- [Assignment]: Below are records. Transcribe exactly the lines from the one that contains "Task: Open more actions for sdpshared row" through the last line, leaving any pictures out.

- [Exercise data]:
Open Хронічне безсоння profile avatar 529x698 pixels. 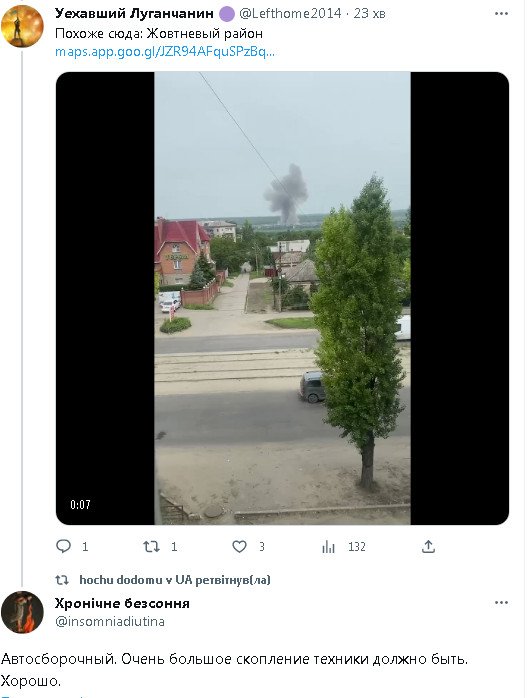click(x=22, y=612)
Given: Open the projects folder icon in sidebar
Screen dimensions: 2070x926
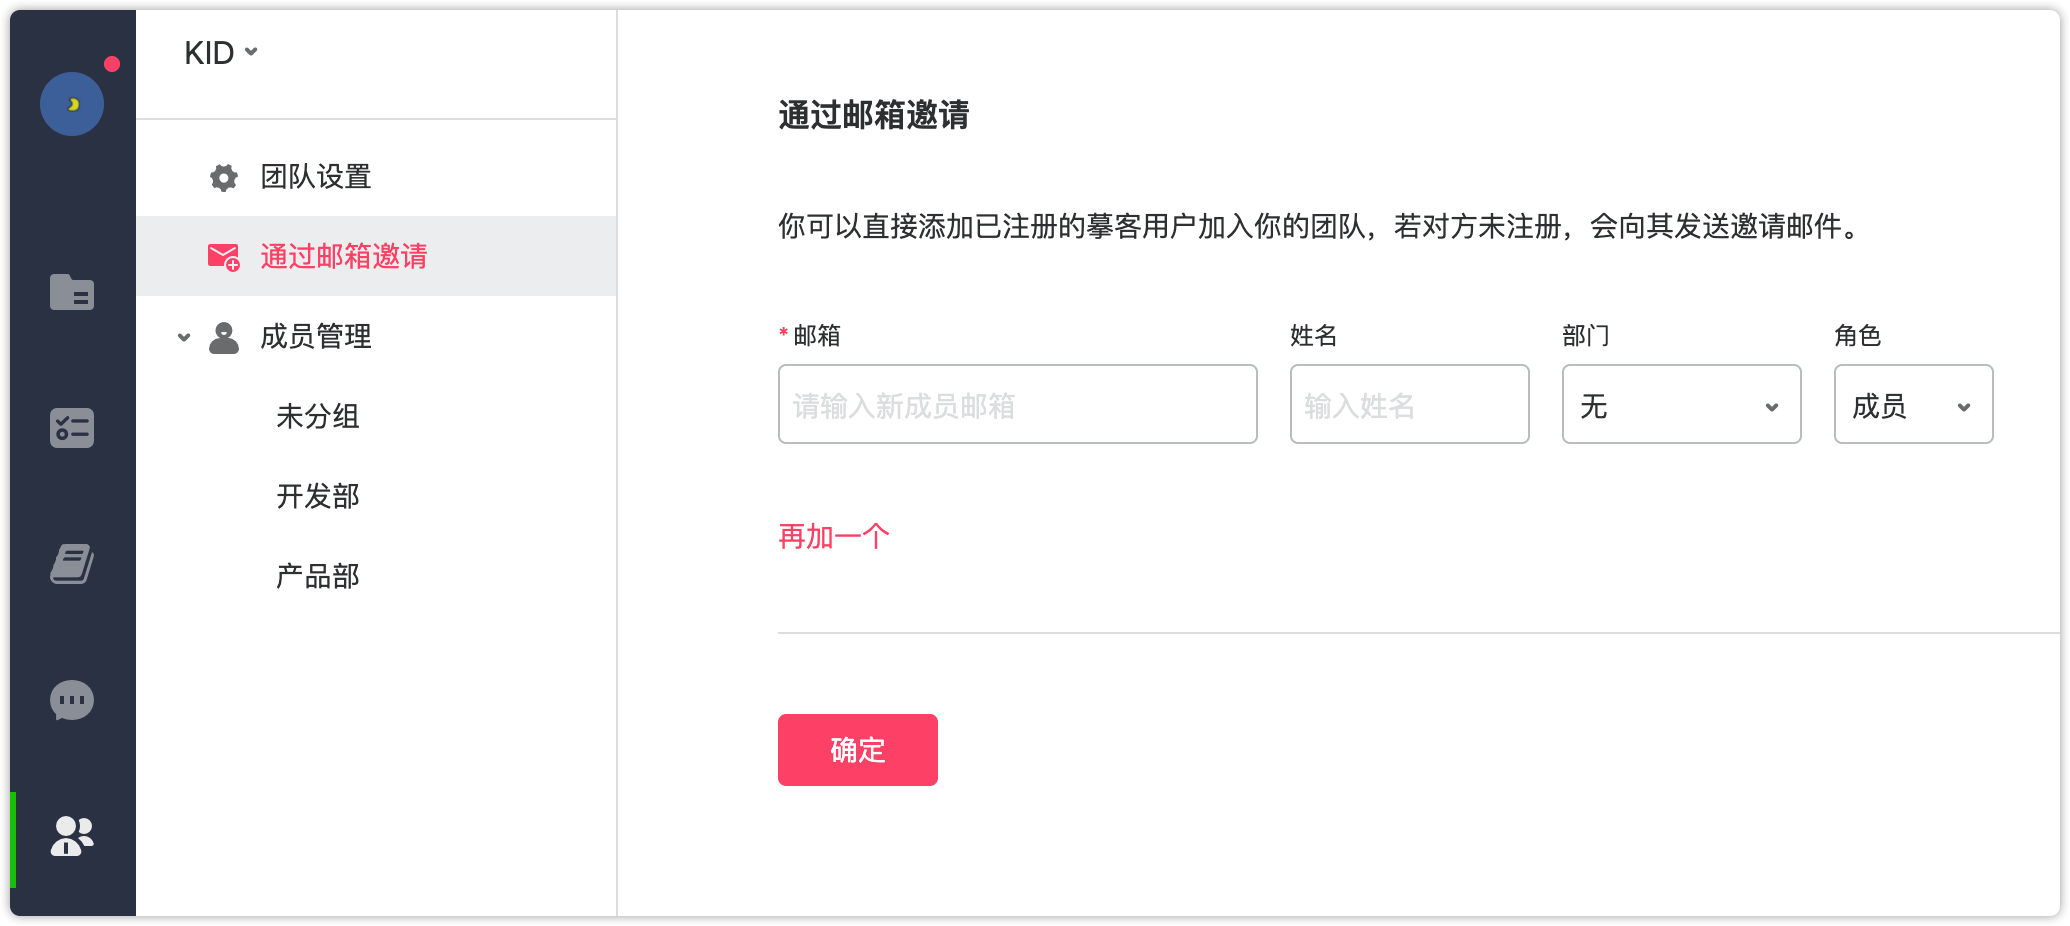Looking at the screenshot, I should pos(72,292).
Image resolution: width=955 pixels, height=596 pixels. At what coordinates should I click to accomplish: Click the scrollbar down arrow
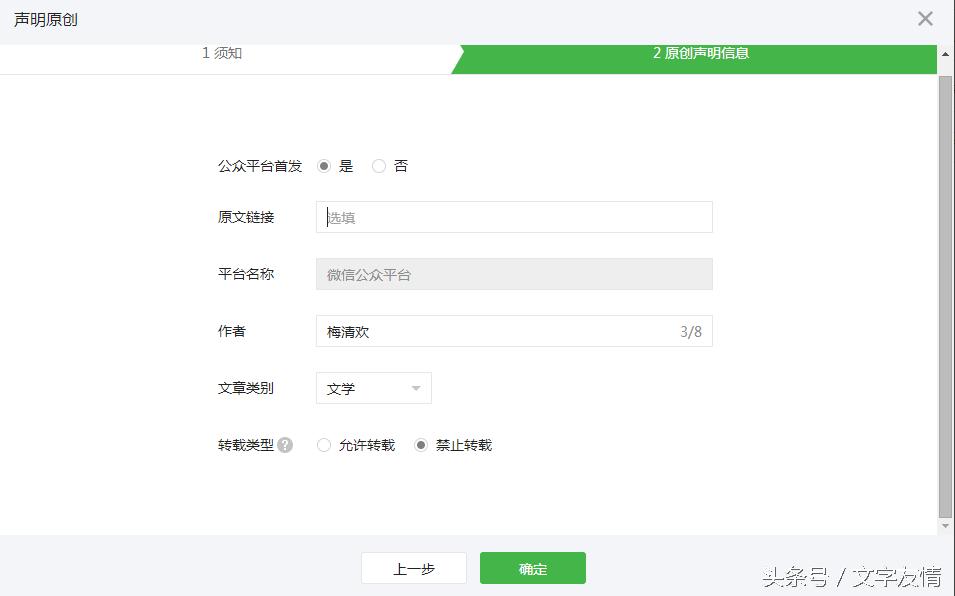[x=944, y=525]
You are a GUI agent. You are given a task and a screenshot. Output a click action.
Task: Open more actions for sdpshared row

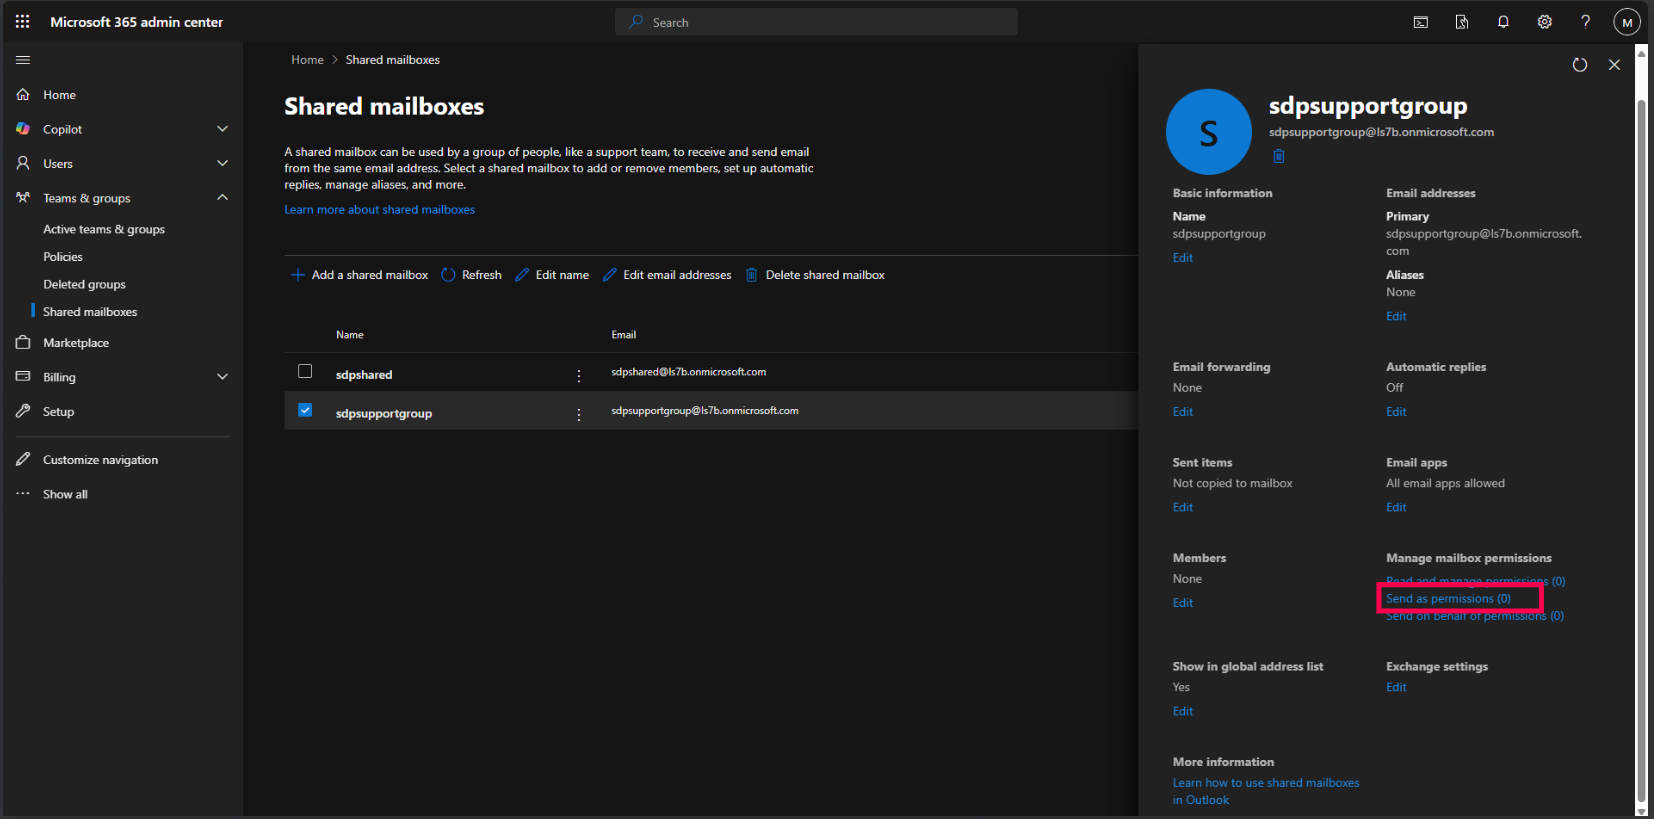point(578,375)
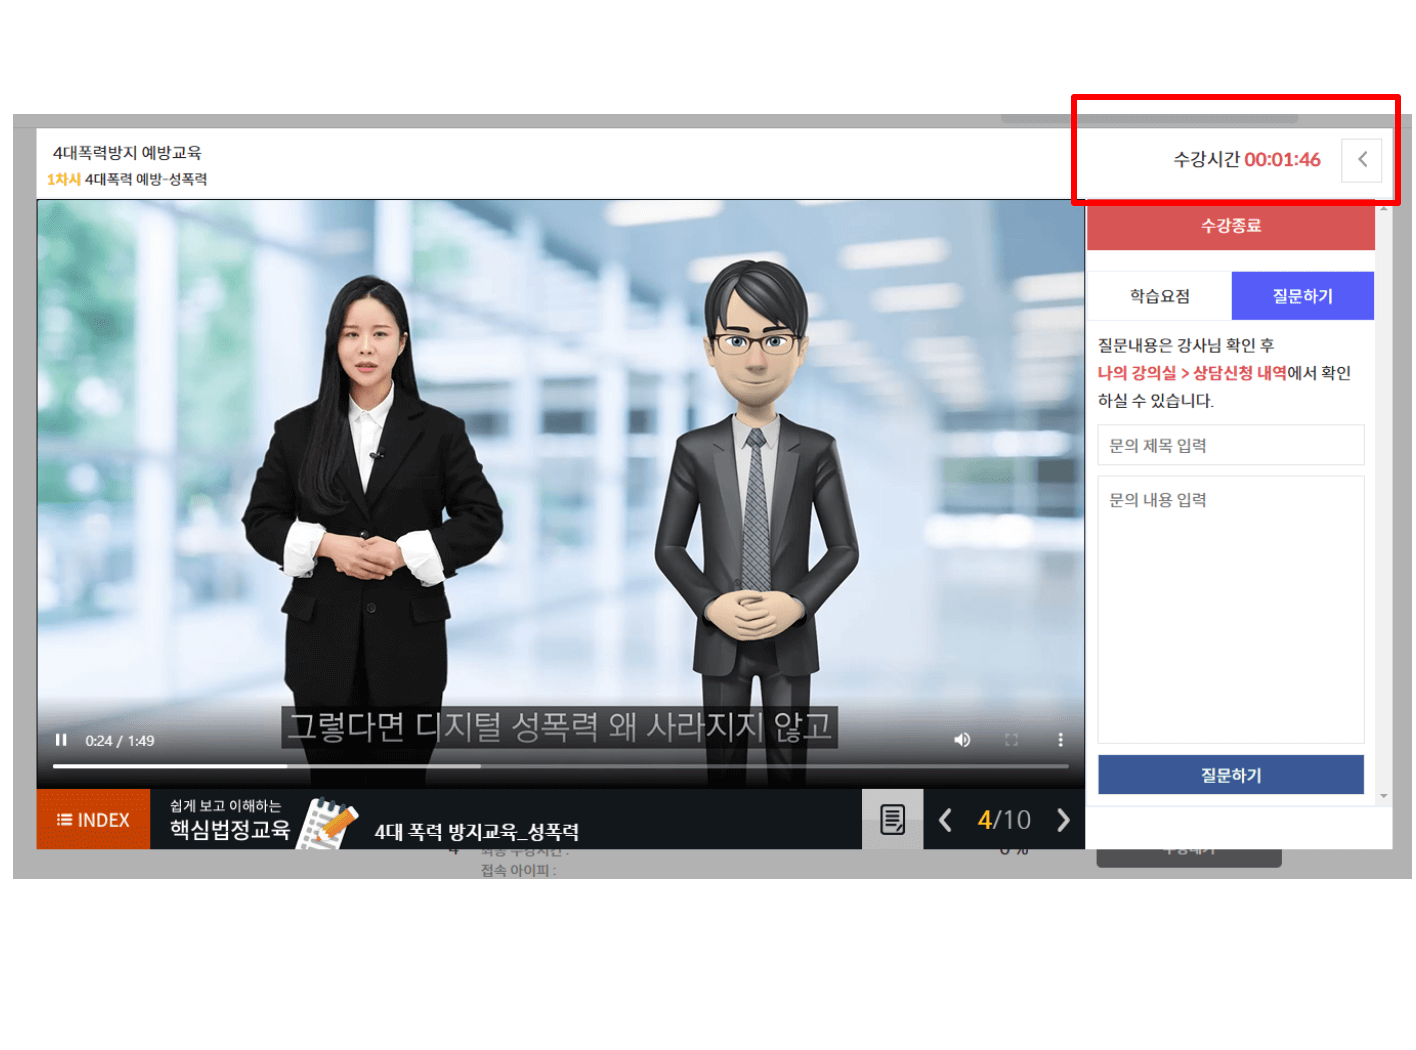Click the 문의 제목 입력 field

tap(1230, 445)
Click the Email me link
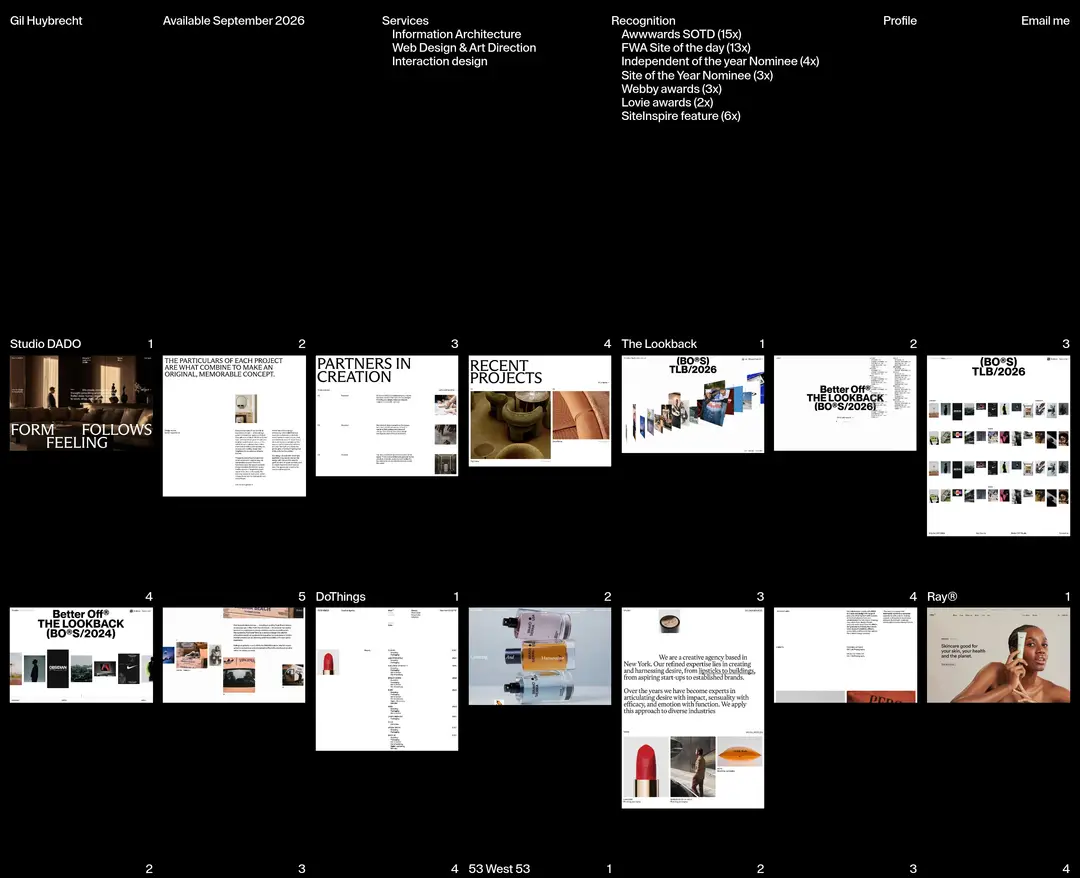The image size is (1080, 878). coord(1045,21)
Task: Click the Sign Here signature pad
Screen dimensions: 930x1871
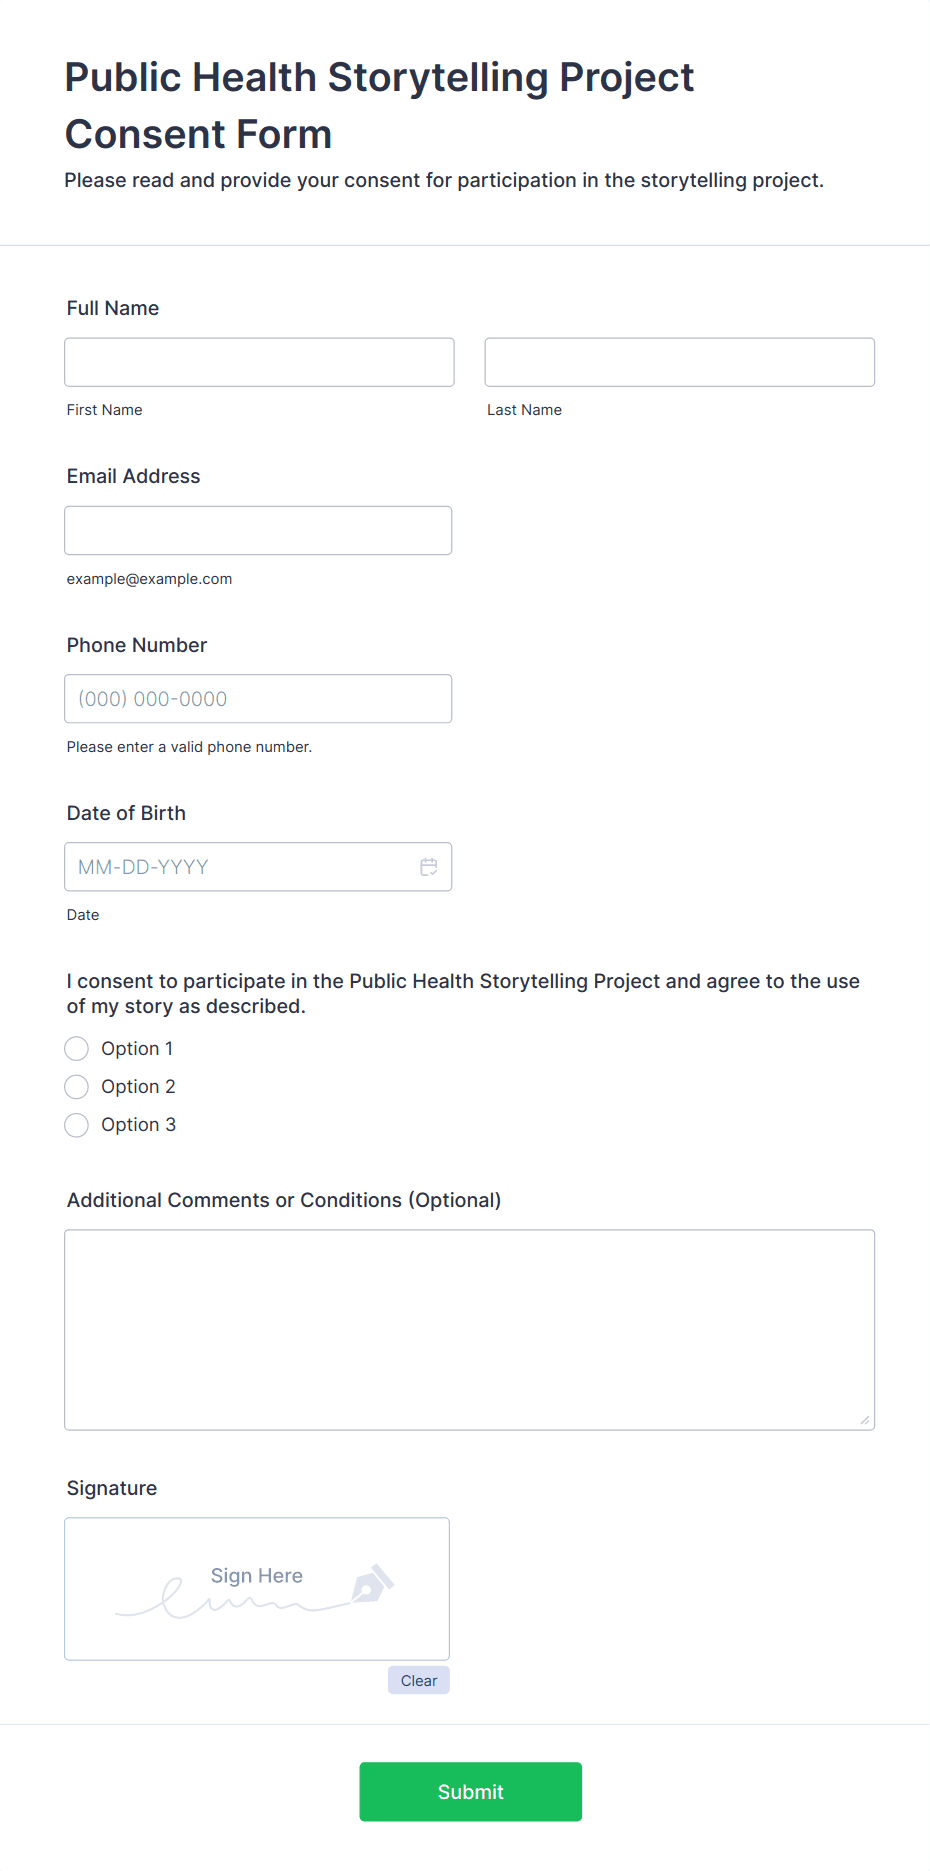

- [Response for this exercise]:
Task: Open more actions for sdpshared row

point(578,375)
Click the 문의 제목 입력 field

tap(1230, 445)
Click the Email me link
The image size is (1080, 878). coord(1045,21)
Task: Click the Sign Here signature pad
Screen dimensions: 930x1871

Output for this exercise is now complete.